# Data section
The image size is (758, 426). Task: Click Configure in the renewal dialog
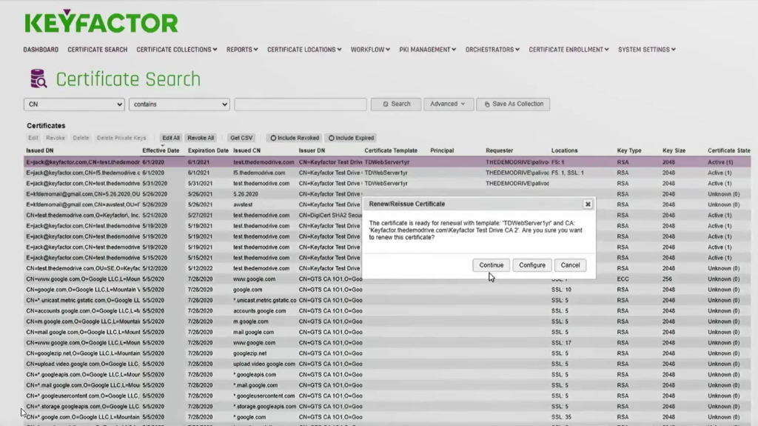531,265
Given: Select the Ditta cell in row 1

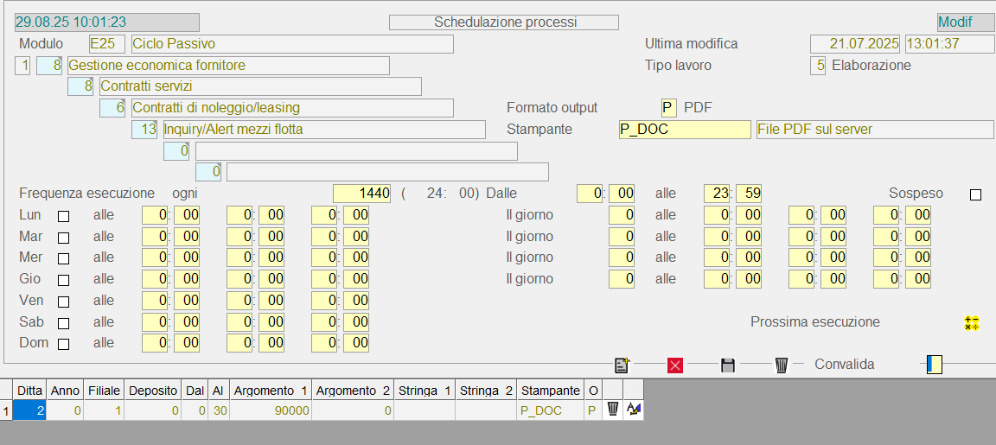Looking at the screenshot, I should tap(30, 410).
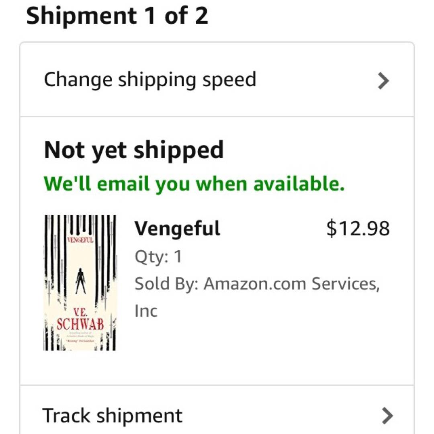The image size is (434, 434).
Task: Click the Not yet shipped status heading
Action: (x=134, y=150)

# What you should do
An exact copy of every entry above is needed, with the pictures left out.

# Exercise response
The image size is (758, 426). Task: Click Configure in the renewal dialog
531,265
Given: Select the Ditta cell in row 1

Looking at the screenshot, I should tap(30, 410).
The image size is (434, 434).
Task: Click the Not yet shipped status heading
Action: (x=134, y=150)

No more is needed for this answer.